EXERCISE
Please find every line of the listing below where "theme" occurs and copy it.

* * * *

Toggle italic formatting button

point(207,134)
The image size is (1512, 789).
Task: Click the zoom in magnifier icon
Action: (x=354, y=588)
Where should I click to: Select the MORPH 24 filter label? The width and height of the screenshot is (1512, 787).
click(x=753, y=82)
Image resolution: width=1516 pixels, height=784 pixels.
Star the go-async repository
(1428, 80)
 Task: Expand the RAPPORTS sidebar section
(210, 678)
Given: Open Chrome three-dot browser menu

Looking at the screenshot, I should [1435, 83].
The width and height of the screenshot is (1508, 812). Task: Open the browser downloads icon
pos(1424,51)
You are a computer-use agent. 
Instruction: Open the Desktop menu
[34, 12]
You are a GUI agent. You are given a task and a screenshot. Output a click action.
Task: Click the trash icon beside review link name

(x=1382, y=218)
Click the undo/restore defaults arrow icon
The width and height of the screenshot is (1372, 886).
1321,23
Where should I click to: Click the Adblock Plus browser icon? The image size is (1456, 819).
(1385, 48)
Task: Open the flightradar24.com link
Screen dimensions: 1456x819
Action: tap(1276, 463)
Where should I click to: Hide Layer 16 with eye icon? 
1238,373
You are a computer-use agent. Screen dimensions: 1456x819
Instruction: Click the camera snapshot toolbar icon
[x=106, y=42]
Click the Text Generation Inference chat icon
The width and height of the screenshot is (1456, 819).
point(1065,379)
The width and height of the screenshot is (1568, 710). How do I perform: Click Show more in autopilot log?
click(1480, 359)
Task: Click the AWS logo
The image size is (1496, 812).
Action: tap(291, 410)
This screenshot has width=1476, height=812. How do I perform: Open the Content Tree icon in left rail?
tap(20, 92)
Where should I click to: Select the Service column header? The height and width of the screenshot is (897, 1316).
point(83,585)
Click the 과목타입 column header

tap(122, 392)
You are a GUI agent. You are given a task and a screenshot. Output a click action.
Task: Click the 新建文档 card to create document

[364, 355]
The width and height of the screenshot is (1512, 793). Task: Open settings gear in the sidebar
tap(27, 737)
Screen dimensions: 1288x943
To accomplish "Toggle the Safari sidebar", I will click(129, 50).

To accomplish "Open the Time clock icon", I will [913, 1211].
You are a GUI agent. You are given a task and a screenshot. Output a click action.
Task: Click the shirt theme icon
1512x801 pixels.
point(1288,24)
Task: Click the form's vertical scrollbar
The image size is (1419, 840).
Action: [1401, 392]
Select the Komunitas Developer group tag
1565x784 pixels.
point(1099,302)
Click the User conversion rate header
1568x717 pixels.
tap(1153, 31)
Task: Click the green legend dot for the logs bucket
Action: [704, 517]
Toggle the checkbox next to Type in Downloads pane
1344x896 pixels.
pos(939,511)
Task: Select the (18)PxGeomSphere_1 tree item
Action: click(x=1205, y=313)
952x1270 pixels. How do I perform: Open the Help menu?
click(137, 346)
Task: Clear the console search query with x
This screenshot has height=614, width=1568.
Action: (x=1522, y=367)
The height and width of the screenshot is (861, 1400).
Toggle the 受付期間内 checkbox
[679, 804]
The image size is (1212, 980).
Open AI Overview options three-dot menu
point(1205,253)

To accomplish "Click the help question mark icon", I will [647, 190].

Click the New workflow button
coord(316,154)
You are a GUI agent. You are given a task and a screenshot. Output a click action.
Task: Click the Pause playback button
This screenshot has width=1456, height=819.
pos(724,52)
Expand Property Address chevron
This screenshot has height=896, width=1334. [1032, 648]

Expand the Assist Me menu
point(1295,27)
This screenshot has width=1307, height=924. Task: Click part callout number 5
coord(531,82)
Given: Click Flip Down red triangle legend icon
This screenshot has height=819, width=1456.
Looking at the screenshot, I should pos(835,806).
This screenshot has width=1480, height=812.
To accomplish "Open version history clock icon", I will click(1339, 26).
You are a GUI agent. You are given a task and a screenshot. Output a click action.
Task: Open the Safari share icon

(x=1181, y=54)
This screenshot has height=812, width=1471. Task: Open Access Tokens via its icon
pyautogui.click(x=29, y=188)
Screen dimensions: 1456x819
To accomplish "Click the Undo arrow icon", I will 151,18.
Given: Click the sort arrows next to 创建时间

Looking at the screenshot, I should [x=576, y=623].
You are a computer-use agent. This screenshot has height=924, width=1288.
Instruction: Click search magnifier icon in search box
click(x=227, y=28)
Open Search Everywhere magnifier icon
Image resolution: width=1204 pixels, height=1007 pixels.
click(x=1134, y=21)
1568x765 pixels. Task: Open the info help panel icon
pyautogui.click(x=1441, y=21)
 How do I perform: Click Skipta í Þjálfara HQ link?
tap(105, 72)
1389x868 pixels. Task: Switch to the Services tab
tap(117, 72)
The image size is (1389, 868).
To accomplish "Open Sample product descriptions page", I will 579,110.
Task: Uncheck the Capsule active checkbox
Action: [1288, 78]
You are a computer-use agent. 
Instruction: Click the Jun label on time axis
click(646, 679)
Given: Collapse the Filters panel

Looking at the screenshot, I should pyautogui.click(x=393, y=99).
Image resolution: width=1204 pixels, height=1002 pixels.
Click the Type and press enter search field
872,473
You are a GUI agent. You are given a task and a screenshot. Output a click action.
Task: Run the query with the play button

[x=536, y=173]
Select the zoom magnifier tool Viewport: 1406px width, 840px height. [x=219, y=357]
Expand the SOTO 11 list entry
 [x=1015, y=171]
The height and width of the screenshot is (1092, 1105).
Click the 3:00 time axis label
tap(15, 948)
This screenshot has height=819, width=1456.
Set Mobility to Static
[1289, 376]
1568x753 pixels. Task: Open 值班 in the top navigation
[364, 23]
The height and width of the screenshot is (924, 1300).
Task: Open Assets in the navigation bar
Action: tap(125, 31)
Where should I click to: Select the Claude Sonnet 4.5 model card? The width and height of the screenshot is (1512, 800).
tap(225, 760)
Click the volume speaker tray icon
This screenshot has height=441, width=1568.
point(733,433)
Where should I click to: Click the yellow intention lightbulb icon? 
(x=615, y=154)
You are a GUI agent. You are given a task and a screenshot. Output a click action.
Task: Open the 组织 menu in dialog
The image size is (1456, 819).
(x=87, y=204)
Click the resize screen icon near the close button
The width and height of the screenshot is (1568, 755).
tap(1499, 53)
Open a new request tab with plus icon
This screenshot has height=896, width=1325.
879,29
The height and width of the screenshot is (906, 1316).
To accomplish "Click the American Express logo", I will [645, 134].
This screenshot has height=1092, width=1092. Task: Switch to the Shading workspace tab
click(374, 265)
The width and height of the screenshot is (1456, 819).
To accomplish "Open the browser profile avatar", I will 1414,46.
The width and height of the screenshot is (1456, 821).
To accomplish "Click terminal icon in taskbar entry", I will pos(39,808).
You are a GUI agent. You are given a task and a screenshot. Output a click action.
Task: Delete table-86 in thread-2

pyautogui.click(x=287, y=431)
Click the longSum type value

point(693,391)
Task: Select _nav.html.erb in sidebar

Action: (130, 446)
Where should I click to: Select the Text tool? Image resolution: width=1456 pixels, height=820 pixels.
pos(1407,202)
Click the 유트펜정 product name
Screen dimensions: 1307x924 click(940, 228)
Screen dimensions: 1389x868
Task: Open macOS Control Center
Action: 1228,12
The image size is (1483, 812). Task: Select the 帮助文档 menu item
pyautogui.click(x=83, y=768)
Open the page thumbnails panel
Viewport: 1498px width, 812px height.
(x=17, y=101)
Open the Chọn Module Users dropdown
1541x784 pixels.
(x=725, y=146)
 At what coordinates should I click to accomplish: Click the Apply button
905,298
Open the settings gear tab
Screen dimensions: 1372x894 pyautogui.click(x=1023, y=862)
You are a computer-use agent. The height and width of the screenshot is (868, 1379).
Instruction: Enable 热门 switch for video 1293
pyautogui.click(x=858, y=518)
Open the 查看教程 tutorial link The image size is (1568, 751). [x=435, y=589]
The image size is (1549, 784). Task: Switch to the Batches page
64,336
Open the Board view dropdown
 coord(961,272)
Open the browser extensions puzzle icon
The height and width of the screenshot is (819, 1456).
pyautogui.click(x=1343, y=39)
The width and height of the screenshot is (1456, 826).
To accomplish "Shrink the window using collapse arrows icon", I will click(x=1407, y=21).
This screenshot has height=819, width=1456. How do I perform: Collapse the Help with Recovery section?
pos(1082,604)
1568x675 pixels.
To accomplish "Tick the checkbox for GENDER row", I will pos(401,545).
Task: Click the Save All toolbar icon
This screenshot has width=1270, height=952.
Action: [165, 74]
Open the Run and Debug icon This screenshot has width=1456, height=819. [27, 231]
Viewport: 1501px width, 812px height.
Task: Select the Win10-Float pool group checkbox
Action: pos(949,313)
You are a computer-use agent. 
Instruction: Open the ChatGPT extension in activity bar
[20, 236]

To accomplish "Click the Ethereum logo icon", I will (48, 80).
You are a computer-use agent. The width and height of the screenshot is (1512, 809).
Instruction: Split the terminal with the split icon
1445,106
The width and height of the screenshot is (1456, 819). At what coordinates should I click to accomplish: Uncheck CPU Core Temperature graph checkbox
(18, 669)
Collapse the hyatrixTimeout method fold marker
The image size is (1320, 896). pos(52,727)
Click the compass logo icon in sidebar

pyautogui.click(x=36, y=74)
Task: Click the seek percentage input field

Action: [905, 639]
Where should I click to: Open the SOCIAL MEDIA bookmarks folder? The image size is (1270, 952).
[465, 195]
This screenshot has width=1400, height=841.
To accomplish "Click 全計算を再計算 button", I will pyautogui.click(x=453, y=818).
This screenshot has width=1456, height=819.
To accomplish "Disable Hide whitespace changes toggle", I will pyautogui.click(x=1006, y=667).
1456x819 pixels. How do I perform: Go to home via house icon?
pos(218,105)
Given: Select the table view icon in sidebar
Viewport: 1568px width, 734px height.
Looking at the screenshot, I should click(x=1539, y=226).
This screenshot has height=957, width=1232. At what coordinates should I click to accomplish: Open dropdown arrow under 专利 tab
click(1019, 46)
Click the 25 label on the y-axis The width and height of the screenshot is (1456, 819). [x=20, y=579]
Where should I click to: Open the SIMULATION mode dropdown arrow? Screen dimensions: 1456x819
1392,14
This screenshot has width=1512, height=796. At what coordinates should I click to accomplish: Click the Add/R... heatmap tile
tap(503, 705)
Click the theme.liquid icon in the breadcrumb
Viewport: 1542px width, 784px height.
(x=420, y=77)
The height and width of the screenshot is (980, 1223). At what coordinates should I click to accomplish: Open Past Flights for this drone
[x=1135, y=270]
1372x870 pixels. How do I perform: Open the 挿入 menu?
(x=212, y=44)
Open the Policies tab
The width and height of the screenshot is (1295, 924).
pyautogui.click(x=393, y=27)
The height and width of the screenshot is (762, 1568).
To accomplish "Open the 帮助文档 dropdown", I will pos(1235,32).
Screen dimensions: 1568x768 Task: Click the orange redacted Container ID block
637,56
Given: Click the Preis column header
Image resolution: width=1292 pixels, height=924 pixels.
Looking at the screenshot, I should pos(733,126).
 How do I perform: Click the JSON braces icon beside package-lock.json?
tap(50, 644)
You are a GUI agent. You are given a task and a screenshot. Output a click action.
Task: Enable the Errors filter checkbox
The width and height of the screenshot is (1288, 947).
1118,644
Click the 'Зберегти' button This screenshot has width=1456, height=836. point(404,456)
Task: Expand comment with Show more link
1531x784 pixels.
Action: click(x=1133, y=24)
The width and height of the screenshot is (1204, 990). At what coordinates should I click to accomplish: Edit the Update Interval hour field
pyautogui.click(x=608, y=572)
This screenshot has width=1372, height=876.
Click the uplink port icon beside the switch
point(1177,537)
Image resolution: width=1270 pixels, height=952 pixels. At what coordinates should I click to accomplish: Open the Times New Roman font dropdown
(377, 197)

* * * *

YOUR SOLUTION
Task: Click the shirt theme icon
Click the theme.liquid icon in the breadcrumb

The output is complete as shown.